Sino-U.S. Ties Should Go Ahead From EP-3 Incident: Ambassador

Chinese Ambassador to the United States Yang Jiechi has expressed his hope that the Sino-U.S. relationship would be able to move forward from the EP-3 incident given important progress that has been made toward its eventual solution.

Ambassador Yang, in a speech Tuesday at a conference in Washington sponsored by the Chicago Council on Foreign Relations, said it is imperative now to approach Sino-American relations "with a sense of mission and vision" and "pluck up our courage and go forward” despite differences between the two countries.

"There are always problems and differences between us... And one has to rise high to see the commonality of interests between our two peoples and two countries, and to understand that we have to adhere to what we have agreed among ourselves, that is, the three joint communiques, (and) the one-China policy," he said.

Yang noted that quite a few problems have cropped up so far this year in Sino-U.S. relations, referring to the collision of U. S. scout plane EP-3 with a Chinese fighter over the South China Sea and the U.S. sale of arms to Taiwan.

Therefore, he said, "it is even more important for those who have this relationship in their hearts to exert their efforts and to mobilize the general public to go forward."

He called for "better communication" and "more exchanges" at this particular moment at non-governmental level to help promote the steady and healthy development of bilateral relations in the 21st century.

"The 21st century is the most challenging and promising century for mankind.

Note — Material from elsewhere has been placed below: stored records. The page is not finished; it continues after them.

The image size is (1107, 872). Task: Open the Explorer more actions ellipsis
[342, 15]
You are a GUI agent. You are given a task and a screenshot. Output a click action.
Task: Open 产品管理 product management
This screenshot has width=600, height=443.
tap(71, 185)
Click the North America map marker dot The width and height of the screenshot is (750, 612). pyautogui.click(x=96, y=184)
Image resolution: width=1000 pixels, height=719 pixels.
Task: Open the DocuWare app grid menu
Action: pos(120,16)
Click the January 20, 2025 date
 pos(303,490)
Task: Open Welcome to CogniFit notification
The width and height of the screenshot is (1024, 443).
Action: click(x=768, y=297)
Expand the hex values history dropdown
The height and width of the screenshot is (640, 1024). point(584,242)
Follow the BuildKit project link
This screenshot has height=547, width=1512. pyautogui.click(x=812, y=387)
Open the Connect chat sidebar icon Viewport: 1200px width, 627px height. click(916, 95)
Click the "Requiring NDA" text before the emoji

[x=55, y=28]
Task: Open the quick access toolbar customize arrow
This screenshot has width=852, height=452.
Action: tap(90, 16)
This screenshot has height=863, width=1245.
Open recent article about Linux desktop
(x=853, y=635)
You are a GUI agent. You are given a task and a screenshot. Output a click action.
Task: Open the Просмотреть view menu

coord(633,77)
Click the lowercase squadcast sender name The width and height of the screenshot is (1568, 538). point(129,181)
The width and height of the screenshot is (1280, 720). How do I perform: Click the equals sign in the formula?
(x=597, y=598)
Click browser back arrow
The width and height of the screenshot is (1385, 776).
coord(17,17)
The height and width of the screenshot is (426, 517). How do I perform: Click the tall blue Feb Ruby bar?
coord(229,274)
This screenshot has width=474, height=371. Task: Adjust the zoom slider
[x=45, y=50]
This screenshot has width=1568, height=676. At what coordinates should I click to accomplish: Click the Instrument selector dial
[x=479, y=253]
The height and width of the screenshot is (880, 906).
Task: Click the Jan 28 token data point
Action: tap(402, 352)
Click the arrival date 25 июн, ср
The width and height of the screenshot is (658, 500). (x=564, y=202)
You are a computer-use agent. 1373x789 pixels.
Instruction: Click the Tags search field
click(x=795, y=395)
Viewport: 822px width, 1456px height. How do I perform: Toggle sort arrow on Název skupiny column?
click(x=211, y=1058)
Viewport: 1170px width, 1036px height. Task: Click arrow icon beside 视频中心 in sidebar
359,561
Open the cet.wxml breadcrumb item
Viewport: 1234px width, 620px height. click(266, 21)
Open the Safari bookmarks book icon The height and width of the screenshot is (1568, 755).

And the same can be said about our relationship. We need to work together," Yang said.

The ambassador said China and the United States have to show respect to each other and let the people of each country decide their course, since the two are quite different countries, each having its own history and culture.

On the Taiwan issue, the core issue in bilateral relations, Yang reiterated the need to observe the principles agreed upon in the three China-U.S. joint communiques.

"What is important is mutual respect for sovereignty and territorial integrity, and non-interference in each other’s internal affairs," Yang said. "I hope the Taiwan issue can be handled properly so that it will not upset the relationship."

Yang said that the reunification of China "would be in the interest of the United States" because it would bring about extended exchanges and cooperation between the United States on the one side, and the Chinese mainland and Taiwan on the other.